Email was not designed to be used as an alert console. It is not a scalable solution when it comes to monitoring and alert visualisation. A minimal installation of Alerta can be deployed quickly and easily extended as monitoring requirements and confidence grow. There are integrations available with Riemann, Nagios, Zabbix, Kibana, Sensu, Pingdom and Cloudwatch. Integrating bespoke systems is easy using the API or command-line tool.
Alerts are submitted in JSON-format to an HTTP API. Alerts can be queried from the command-line or viewed in a slick web console optimized for desktop, tablet and mobile. User logins can be added using Google, GitHub or GitLab OAuth and programatic access is managed using API keys.
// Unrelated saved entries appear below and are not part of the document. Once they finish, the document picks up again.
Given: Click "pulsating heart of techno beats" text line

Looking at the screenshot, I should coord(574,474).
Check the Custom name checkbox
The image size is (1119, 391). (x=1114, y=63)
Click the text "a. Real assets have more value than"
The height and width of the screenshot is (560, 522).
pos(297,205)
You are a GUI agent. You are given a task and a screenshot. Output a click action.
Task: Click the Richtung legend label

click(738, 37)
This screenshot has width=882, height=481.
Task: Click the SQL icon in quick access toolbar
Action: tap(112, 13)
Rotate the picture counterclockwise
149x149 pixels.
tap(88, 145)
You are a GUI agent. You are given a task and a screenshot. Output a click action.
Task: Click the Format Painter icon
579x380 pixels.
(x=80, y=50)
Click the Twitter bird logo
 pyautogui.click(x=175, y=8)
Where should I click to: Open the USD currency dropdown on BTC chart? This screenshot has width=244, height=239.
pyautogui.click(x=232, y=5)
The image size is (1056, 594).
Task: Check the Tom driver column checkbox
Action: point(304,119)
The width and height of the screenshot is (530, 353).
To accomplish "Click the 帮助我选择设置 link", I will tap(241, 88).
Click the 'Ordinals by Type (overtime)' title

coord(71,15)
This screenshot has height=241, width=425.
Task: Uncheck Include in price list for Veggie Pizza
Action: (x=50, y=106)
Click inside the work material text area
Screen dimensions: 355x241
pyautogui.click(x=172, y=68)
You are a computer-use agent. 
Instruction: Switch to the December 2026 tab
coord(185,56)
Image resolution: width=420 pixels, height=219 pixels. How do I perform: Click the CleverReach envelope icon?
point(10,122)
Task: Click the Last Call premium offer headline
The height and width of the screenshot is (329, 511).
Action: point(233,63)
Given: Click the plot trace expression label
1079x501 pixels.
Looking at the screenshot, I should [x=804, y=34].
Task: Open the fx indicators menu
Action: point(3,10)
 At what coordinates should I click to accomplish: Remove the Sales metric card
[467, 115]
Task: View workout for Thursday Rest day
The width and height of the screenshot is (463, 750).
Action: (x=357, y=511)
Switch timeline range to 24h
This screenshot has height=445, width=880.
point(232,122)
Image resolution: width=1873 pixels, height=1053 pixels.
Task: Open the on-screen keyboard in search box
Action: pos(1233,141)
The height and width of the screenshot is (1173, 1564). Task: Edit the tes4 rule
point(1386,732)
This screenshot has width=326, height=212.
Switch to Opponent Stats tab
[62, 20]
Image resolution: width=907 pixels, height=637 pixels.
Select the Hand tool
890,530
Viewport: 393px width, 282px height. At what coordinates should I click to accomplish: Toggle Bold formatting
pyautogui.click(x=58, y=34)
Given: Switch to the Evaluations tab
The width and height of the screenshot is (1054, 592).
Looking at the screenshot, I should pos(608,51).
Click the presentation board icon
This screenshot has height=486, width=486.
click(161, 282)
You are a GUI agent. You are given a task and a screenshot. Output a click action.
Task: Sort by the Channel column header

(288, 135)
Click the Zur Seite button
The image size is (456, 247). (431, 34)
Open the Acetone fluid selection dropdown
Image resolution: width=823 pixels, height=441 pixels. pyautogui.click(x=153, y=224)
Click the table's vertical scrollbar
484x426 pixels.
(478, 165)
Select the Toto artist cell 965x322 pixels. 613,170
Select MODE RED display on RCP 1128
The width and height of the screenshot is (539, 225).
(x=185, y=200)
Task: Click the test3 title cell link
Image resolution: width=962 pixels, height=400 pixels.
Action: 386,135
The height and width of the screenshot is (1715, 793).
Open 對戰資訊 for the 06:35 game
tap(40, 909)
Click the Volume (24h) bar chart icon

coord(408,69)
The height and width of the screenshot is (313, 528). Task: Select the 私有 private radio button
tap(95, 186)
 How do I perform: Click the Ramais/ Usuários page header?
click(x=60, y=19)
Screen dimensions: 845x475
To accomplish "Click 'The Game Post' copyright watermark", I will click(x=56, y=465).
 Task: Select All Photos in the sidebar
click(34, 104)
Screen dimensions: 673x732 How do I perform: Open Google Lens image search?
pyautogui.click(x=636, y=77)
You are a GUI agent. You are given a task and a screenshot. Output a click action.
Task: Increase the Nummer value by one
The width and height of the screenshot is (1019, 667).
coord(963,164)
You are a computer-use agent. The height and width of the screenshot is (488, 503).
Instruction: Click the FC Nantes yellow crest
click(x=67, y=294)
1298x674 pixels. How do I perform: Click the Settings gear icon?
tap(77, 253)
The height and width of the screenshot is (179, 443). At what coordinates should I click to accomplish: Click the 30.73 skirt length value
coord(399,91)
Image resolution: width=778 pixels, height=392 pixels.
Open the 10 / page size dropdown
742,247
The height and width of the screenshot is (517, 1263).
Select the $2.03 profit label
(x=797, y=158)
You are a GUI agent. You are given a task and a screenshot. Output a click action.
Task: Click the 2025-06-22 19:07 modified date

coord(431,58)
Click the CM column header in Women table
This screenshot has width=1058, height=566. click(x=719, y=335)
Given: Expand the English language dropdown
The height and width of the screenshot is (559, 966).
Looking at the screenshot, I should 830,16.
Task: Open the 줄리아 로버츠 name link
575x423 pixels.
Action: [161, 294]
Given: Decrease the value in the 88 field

There are standard deployments to AWS EC2, Vagrant, Kubernetes, Packer, Docker and Heroku available to get you going in minutes. Other more complex deployments make use of standard Python package install techniques.
Alerta accepts alerts from the standard sources like Syslog, SNMP, Nagios, Zabbix and Sensu. Any monitoring tool that can trigger a URL request can be integrated easily. Anything that can be scripted can also send alerts using the command-line tool. There is already a Python SDK and other SDKs are in the pipeline. Cool.
Most other monitoring tools enforce their view of the world on you. Not with Alerta. You are free to send any alert with any value. A single alert could be associated with multiple services, have any number of 'tags' in any format, and any number of custom attributes are allowed. Nice.
When receiving alerts from multiple sources you can quickly become overwhelmed. With Alerta any alert with the same environment and resource is considered a duplicate if it has the same severity. If it has a different severity it is correlated so that you only see the most recent one. Awesome.